Yes you can get incorrect data if reapir is not done. It also depends on with what consistency you are reading or writing. Generally in production systems writes are done with (Local_one/Local_quorum) and read with Local_quorum.

If you are writing with weak consistency level, then repair becomes important as some of the nodes might not have got the mutations and while reading those nodes may get selected.

For example if you write with consistency level ONE on a table TABLE1 with a replication of 3. Now it may happen your write was written to NodeA only and NodeB and NodeC might have missed the mutation. Now if you are reading with Consistency level LOCAL_QUORUM, it may happen that NodeB and 'NodeC' get selected and they do not return the written data.

Repair is an important maintenance task for Cassandra which should be done periodically and continuously to keep data in healthy state.

Solution 2:

As others have noted in other answers, different consistency levels make repair more or less important for different reasons. So I'll focus on the consistency level that you said in a comment you are using: LOCAL_ONE for reading and LOCAL_QUORUM for writing:

Successfully writing with LOCAL_QUORUM only guarantees that two replicas have been written. If the third replica is temporarily down, and will later come up - at that point one third of the read requests for this data, reads done from only one node (this is what LOCAL_ONE means) will miss the new data! Moreover, there isn't even a guarantee of so-called monotonic consistency - you can get new data in one read (from one node), and the old data in a later read (from another node).
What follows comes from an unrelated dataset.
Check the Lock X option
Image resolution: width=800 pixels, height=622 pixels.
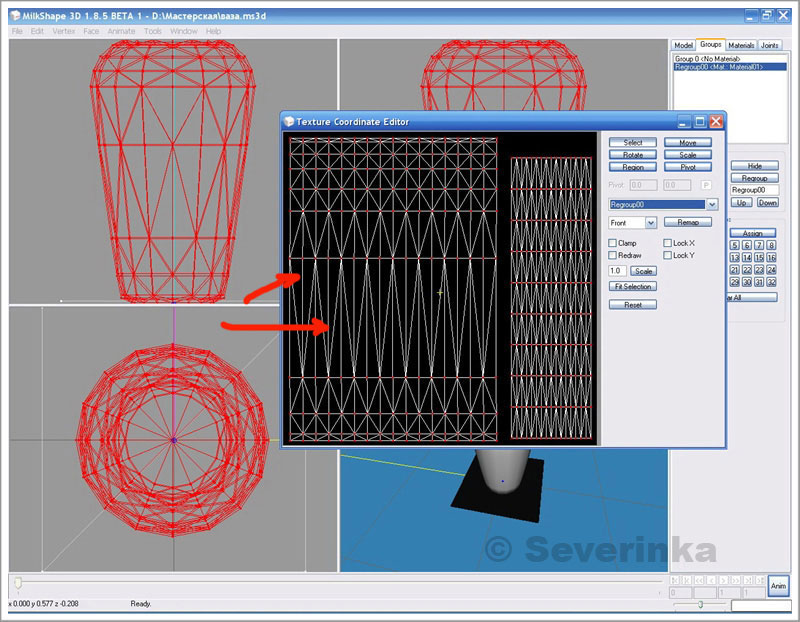point(668,243)
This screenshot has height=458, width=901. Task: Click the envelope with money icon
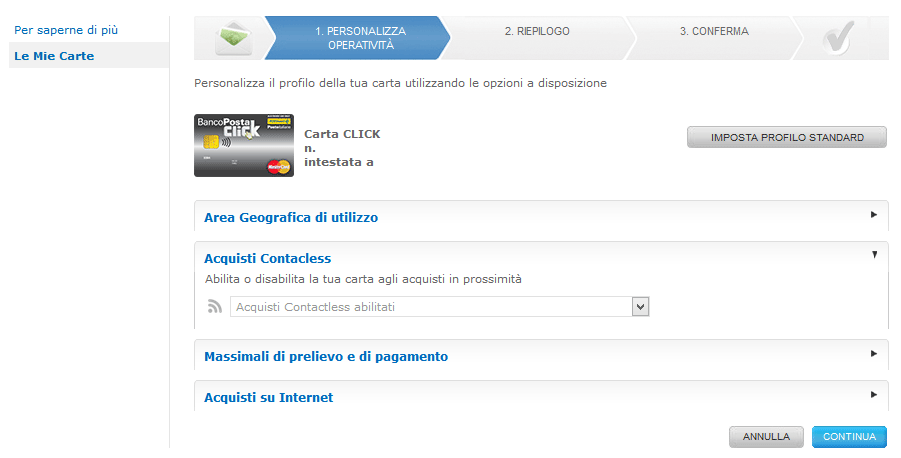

However, it isn't completely accurate that only a repair can fix this problem. Another feature - enabled by default on both Cassandra and Scylla - is called Hinted Handoff - where when a node is down for relatively short time (up to three hours, but also depending on the amount of traffic in that period), other nodes which tried to send it updates remember those updates - and retry the send when the dead node comes back up. If you are faced only with such relatively short downtimes, repair isn't necessary and Hinted Handoff is actually enough.

That being said, Hinted Handoff isn't guaranteed perfect and might miss some inconsistencies. E.g., the node wishing to save a hint might itself be rebooted before it managed to save the hint, or replaced after saving it. So this mechanism isn't completely foolproof.
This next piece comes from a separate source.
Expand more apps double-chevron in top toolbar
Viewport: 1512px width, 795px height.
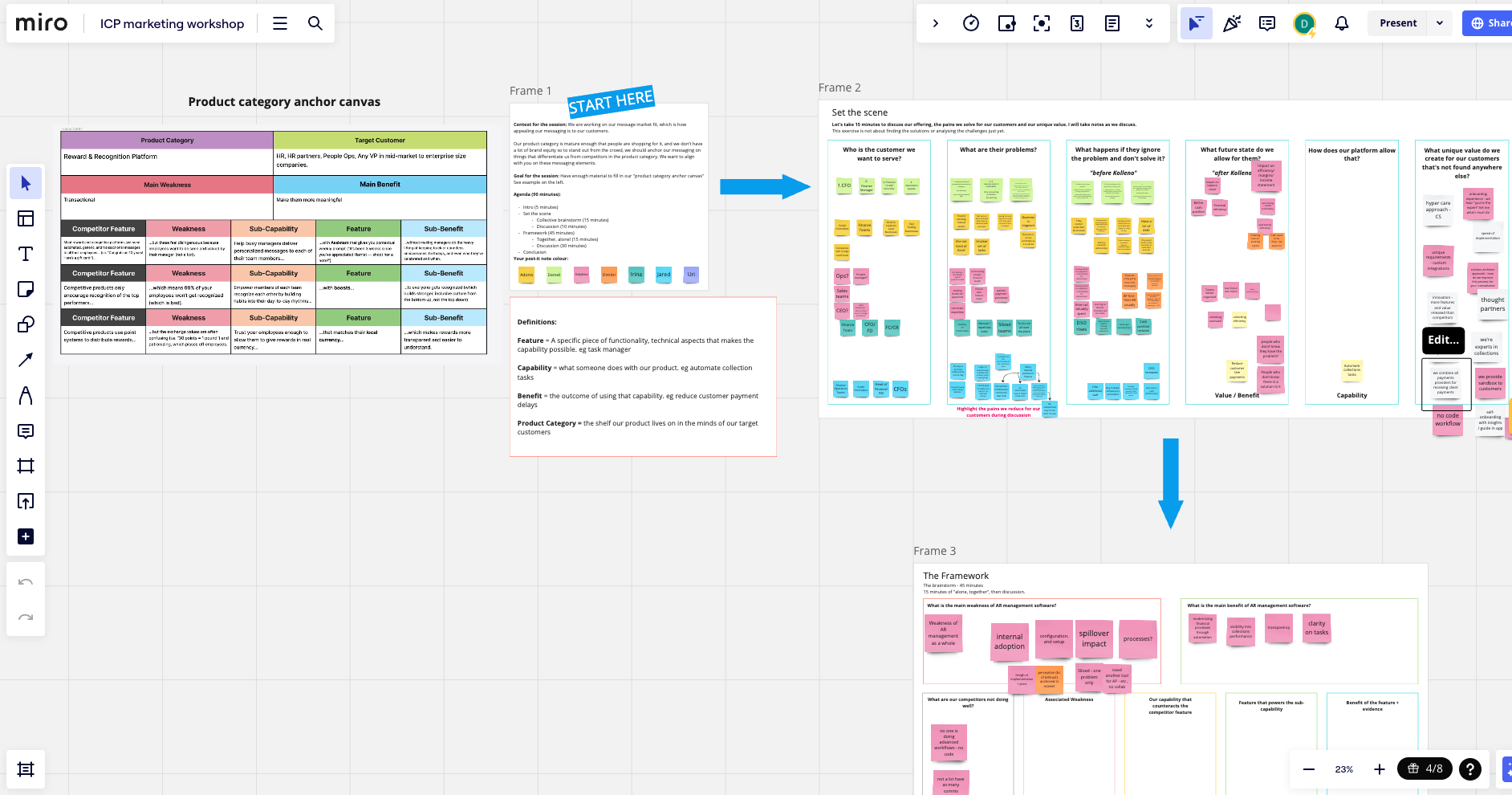pos(1148,23)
By the way, there another thing you need to be aware of: If you ever intend to do a repair (e.g., perhaps after some node was down for too long for Hinted Handoff to have worked, or perhaps because a QUORUM read causes a read repair), you must do it at least once every gc_grace_seconds (this defaults to 10 days). The reason for this statement is the risk of data resurrection by repair which is too infrequent. The thing is, after gc_grace_seconds, the tombstones marking deleted items are removed forever ("garbage collected"). At that point, if you do a repair and one of the nodes happens to have an old version of this data (prior to the delete), the old data will be "resurrected" - copied to all replicas.